The sharing of the post comes at a time that Namibia too is divided by the debate over whether to legalise gay marriage.
The post reads as follows:
The post has been forwarded many times in WhatsApp groups and was forwarded to Namibia Fact Check on 25 March 2023 for verification.
First off, there are a number of obviously problematic or false statements in the post, specifically:
- There is no World Court of Human Rights in Strasbourg, France. The European Court of Human Rights (ECHR) is situated in Strasbourg, France;
- The European Court of Human Rights (ECHR) is not “the most important human rights court in the world”, as the post claims;
- The post claims that 47 judges from the 47 Council of Europe members sit on the court. The Council of Europe has 46 member countries.
Since there is no “World Court of Human Rights”, then it follows that it could not have made a ruling on gay marriage.
Also, the post is poorly written and confusing, which usually is a sign that it did not emanate from a credible source that would, at the very least, have ensured it was clearly readable.
The poorly written and confusing text appears to have been copied from an article published by a Gambian website, on 25 November 2022, under the headline “Top EU court declared that same sex marriage is illegal“.
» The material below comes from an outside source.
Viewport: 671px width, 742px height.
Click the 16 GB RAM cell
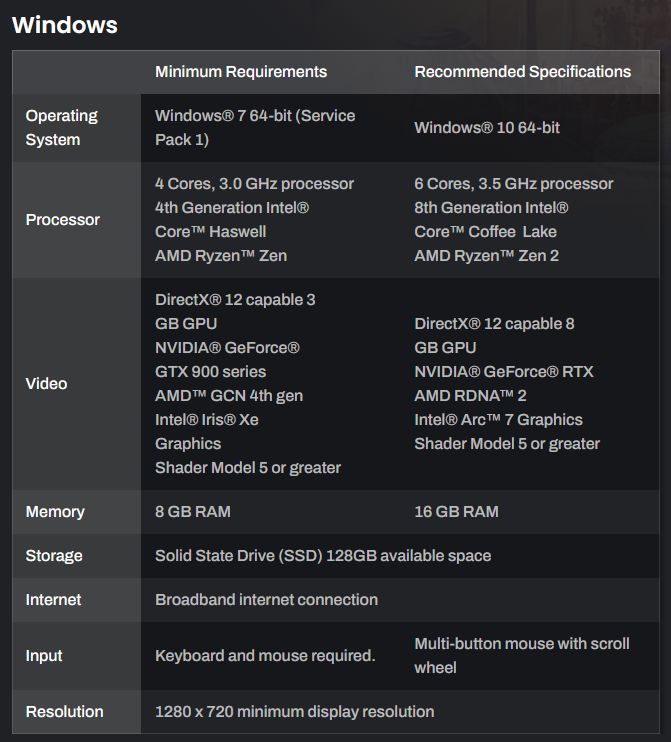point(456,512)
The headline is false, because no top EU court has declared same-sex marriage illegal.
That said, the post contains a link to an article on a right-wing French language website. The article was published online almost seven years ago, on 9 June 2016. The article references a case that had been decided by the European Court of Human Rights (ECHR) in May 2016.
The case in question was Chapin and Charpentier v. France (application no. 40183/07) and in its ruling the ECHR found that the: “Prohibition in France of marriage between same-sex couples prior to the Law of 17 May 2013 was not contrary to the Convention.”
The court upheld its own earlier judgements that found that there was no right to same-sex marriage contained in the European Convention on Human Rights, but that it was up to states whether to legalise and recognise same-sex marriages.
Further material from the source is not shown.